## Records for this exercise
*** Begin section ***

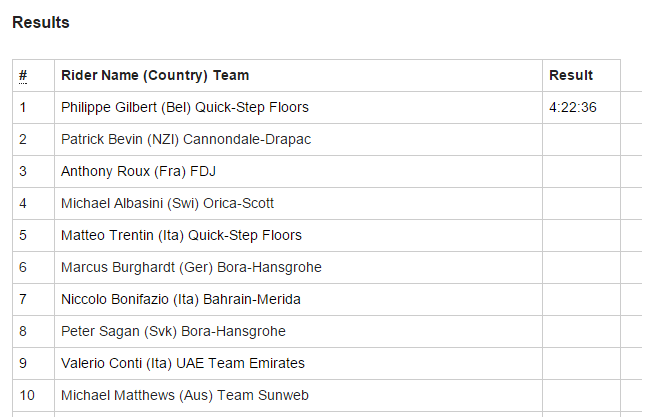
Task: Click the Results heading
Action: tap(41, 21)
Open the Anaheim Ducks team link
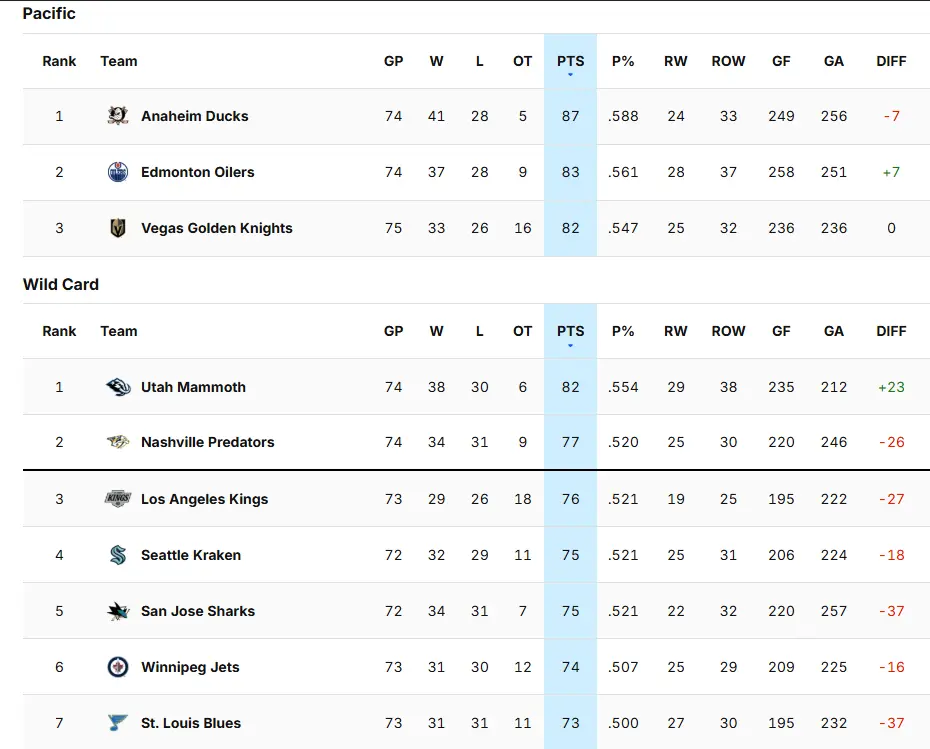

*** End section ***
*** Begin section ***

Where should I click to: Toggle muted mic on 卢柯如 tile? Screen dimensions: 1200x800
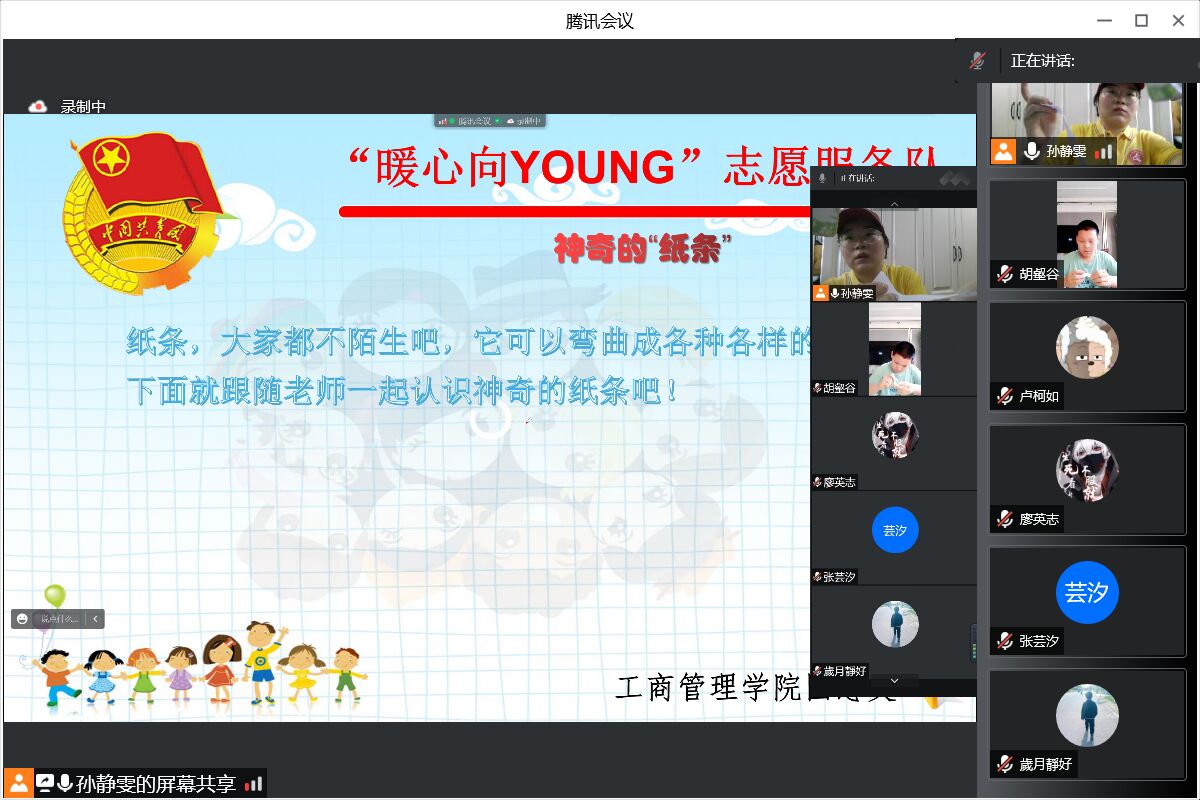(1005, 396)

*** End section ***
*** Begin section ***

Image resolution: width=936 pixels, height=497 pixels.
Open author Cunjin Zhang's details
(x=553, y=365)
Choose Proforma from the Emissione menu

*** End section ***

## Task statement
From the data above, reproduce word for word the lines running from the line with "Image resolution: width=936" to the line with "Choose Proforma from the Emissione menu", ends included.

## Your response
Image resolution: width=936 pixels, height=497 pixels.
Open author Cunjin Zhang's details
(x=553, y=365)
Choose Proforma from the Emissione menu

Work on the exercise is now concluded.